We suggest that, despite continued scientific evidence of peak oil, oil depletion, and declining EROI, the U.S. populace will continue to exhibit these psychological and sociological defense mechanisms on a broad societal scale until sufficiently clear, irrefutable evidence to the contrary brings about a shift in perception and changes in actions.

As the gap between increasing U.S. oil consumption rates, declining EROI of oil, and oil depletion expands, demands for government intervention programs (designed to combat growing unemployment and poverty) will probably increase.

At the same time, economic paucity and recession will result in calls for decreased government spending cutting these very programs.

As a result, the division between the “haves” and “have- nots” in American society will likely bolster affiliation within sub-groups on different sides of the issue.

The influence of intense and unabated individual and societal stress created by the inevitable decreasing quantity and EROI of oil will likely adversely impact the interdependencies and linkages that bind society together.

The impact on communication is clear: truncated communication not only separates leaders from their populace, it limits information flow. The result is poor decision-making at a time when quick, adequate analyses of new information and circumstances coupled with clear, concise, uniform communication among all group members is essential.

Faced with seemingly impossible challenges, a dearth of solutions, and unabated stress, leadership groups, the leaders and political party in power are likely to seek expanded influence and increased structure resulting in larger, more centralized political power.

The American populace, driven by fears of economic and social repercussions resulting from oil depletion, will probably experience lethargy and an unconscious desire to be guided by those in positions of power.

The gravity of the impending energy crisis, and the possibility that there may not be an adequate alternative to oil, will likely result in discordance between the American populace and those in positions of leadership.

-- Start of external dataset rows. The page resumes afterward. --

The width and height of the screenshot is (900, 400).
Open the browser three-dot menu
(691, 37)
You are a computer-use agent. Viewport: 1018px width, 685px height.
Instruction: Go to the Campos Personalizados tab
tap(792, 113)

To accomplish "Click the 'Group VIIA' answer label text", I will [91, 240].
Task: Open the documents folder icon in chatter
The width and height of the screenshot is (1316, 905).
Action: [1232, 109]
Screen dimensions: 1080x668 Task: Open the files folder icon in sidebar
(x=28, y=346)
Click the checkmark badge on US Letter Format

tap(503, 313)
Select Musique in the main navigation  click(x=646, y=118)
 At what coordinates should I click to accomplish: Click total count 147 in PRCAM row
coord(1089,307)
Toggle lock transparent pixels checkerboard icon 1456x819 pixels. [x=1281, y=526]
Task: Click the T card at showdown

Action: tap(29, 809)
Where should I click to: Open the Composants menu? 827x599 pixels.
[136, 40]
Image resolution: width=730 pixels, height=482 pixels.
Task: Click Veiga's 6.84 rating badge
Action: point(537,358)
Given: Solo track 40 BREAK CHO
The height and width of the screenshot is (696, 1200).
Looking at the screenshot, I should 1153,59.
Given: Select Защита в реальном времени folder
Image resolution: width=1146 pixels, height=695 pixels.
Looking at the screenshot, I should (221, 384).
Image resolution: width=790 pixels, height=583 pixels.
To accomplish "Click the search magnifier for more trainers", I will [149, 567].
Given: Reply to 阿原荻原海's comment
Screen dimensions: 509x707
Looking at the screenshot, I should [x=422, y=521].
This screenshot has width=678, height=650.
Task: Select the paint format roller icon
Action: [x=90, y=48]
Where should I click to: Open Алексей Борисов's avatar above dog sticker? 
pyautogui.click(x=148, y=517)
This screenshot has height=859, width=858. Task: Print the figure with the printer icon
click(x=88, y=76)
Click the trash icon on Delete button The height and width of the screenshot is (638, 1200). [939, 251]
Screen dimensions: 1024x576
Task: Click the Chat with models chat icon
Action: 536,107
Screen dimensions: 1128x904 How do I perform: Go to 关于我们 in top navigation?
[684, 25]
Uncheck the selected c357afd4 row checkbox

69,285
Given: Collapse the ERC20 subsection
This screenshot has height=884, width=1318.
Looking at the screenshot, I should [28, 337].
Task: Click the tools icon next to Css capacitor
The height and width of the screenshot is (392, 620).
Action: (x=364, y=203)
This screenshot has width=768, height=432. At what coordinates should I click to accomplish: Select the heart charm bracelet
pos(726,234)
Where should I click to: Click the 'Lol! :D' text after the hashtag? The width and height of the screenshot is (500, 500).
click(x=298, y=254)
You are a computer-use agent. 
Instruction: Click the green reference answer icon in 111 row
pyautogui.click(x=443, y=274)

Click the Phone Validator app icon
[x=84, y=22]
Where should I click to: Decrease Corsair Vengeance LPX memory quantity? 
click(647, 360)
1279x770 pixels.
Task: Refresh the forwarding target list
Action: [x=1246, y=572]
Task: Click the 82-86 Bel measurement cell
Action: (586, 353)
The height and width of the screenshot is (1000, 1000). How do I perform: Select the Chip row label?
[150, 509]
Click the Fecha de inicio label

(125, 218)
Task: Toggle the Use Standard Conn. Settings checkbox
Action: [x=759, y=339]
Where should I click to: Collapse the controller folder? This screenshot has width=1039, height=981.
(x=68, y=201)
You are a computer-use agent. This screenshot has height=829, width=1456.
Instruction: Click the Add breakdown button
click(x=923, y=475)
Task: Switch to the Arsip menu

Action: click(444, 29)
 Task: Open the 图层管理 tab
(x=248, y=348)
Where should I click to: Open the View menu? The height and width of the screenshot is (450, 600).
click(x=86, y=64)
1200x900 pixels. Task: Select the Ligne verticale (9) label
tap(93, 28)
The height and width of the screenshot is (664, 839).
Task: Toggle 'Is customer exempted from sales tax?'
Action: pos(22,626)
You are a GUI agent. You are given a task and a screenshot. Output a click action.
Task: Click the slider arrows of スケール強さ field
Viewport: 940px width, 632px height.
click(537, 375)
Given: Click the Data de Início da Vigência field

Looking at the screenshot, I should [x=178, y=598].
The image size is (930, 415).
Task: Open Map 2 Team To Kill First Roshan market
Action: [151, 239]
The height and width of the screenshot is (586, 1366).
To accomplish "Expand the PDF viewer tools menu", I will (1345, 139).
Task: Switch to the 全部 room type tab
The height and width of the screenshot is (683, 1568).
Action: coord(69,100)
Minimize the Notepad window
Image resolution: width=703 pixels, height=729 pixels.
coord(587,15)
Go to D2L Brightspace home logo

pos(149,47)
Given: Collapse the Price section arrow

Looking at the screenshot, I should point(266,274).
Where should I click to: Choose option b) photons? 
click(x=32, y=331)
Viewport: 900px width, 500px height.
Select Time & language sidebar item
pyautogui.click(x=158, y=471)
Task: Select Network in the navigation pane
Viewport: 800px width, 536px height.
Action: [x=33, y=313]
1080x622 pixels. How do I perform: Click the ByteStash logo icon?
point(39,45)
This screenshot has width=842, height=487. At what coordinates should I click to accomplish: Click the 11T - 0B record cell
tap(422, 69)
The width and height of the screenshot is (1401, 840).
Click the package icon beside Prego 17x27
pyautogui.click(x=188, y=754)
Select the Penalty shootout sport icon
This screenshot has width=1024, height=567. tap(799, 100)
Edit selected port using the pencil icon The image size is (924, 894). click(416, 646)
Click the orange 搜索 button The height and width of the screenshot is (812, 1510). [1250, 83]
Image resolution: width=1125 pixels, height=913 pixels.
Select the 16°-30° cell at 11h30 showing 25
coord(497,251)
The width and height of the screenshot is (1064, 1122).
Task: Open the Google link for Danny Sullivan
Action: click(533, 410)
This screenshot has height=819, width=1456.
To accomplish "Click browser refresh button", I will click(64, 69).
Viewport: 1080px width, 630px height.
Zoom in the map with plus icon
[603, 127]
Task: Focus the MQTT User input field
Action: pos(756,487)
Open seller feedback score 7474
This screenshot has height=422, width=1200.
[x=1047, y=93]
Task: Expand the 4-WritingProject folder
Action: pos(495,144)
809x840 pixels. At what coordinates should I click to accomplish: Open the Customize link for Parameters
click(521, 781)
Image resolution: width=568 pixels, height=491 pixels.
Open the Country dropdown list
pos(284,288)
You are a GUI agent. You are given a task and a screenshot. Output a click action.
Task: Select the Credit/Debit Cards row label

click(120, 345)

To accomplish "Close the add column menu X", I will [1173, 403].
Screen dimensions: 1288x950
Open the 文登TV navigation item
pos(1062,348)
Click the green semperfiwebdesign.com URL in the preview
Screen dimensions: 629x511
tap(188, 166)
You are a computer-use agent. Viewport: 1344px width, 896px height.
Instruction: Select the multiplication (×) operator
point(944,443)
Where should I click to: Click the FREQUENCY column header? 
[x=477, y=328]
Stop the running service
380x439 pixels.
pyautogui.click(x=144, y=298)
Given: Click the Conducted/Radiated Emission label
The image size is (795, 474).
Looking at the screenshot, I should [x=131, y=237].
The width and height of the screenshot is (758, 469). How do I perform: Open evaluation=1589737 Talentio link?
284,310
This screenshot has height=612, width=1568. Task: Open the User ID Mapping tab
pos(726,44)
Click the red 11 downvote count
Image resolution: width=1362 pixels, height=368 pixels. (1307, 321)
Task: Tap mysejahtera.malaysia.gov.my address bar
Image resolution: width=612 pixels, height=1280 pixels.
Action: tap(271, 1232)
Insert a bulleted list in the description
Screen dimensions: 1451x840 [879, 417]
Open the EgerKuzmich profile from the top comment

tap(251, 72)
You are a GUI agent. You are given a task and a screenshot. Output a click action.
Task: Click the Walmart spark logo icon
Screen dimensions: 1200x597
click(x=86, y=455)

It is probable that this discordance will result in disillusionment within the populace and expanded and increasingly mistrusted and maligned centralized leadership.

The capacity for the United States to alter its current and projected economic and energy course is dependent upon its leaders’ abilities to formulate and effectively communicate a clear vision and unified purpose in the energy field, establish clear renewable energy goals, commit to a rigorous energy-use reduction plan, prioritize energy research, and implement an energy policy that creates a viable energy future. The American populace will need to acknowledge the reality of biophysical constraints, and embrace a renewable, energy efficient “American way of life”.